>> begin Document extract

- Born: 15 August 1907 Santander, Spain
- Died: 13 January 1998 (aged 90) Valencia, Spain
- Allegiance: CNT
- Service: Confederal militias (1936–1937), Spanish Republican Army (1937–1939)
- Unit: 12th Santanderina Brigade
- Commands: 180th Mixed Brigade (1938); 54th Division (1938–1939);
- Conflicts: Spanish Civil War: Battle of Santander; Levante Offensive;

= Francisco Fervenza Fernández =

Spanish military personnel

Francisco Fervenza Fernández (Santander, Spain, 15 August 1907 – Valencia, 13 January 1998) was a Cantabrian anarcho-syndicalist.

== Biography ==
He was born in Santander on 15 August 1907. A metallurgical worker by profession, he became a trade union activist and member of the National Confederation of Labor (Confederación Nacional del Trabajo, CNT).

After the outbreak of the Spanish Civil War joined the confederal militias. He commanded a battalion of the CNT that acted in the mountainous area of Cantabria. Later was named commander of the 12th Santanderina Brigade, with which he took part in the War in the North.

>> end Document extract

§ Exercise description
Print everything in the biography from "Spanish military personnel" down to "in the North.", word for word.

>> begin Data section

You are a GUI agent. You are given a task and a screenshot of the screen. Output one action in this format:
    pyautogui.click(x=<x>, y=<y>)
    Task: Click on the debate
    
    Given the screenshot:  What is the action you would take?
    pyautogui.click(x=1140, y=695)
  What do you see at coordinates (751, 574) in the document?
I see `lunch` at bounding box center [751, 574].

>> end Data section

§ Exercise result
Spanish military personnel

Francisco Fervenza Fernández (Santander, Spain, 15 August 1907 – Valencia, 13 January 1998) was a Cantabrian anarcho-syndicalist.

== Biography ==
He was born in Santander on 15 August 1907. A metallurgical worker by profession, he became a trade union activist and member of the National Confederation of Labor (Confederación Nacional del Trabajo, CNT).

After the outbreak of the Spanish Civil War joined the confederal militias. He commanded a battalion of the CNT that acted in the mountainous area of Cantabria. Later was named commander of the 12th Santanderina Brigade, with which he took part in the War in the North.